Start with a heart-pounding view from the suspension bridge atop Clifton Village, Bristol’s most picturesque neighborhood. Admire the bewitching Georgian and Regency-style row houses throughout, then book a “Swim and Lunch” package at the Lido spa ($54) to enjoy fresh smoked salmon on sourdough or Turkish poached eggs. Don’t forget to wait 30 minutes before your dip in the open-air pool flanked by retro shuttered changing booths.

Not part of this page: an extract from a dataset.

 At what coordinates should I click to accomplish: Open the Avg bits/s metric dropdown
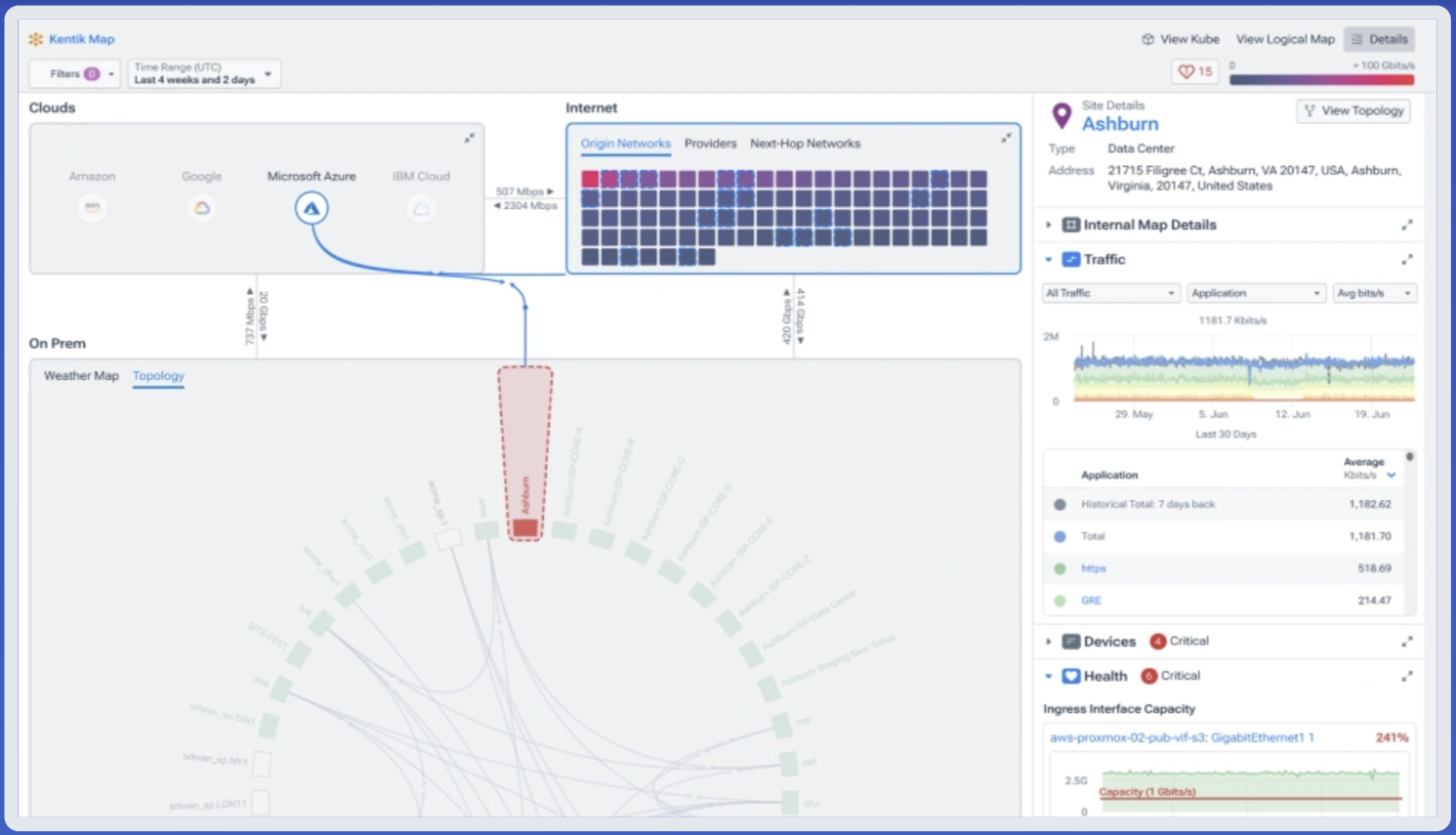pos(1374,293)
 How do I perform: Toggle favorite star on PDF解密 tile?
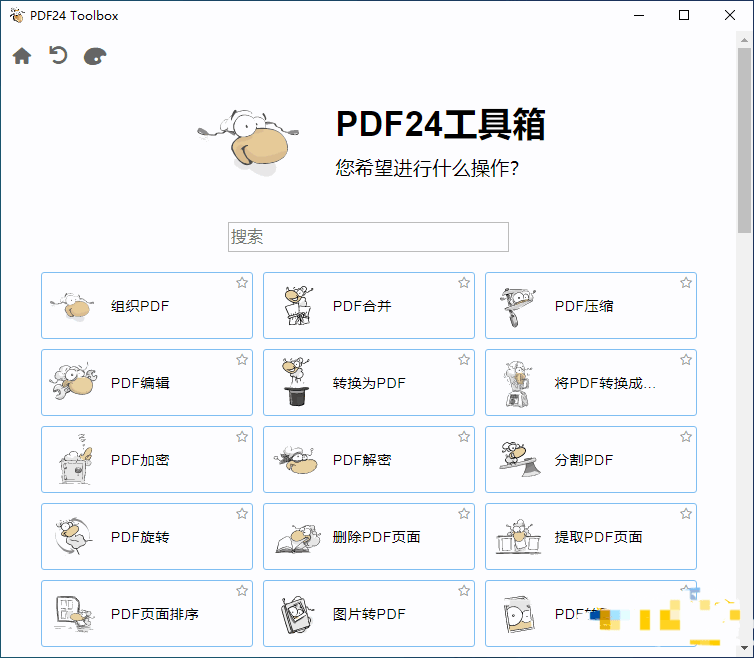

Follow Park Street down the slope back into the city center, noting the neo-Gothic Wills Memorial Building before window-shopping amid the eclectic row of boutiques. Fopp offers a deftly curated selection of books, music, and films at bargain prices. The Bristol Guild is stocked with locally made ceramics and glassware. There is plenty of street art to discover as well—like Banksy’s Well Hung Lover at the intersection with Frogmore Street. If you’re wandering around in late June, as we were, you may catch the annual Naked Bike Ride, the theme of which is “as bare as you dare.”
Bristol’s docklands have been lovingly overhauled into a hive of public projects, like prim parks and inventive sculptures—don’t miss the metal tree made from solar panels that also charges your phone! Tour the SS Great Britain, an impeccably preserved passenger steamship from the mid-1800s, then check out Watershed, a haven for artists across all media that doubles as an indie movie theater and café. Sample the brownie—made from a secret recipe that uses espresso beans to enhance the rich flavor.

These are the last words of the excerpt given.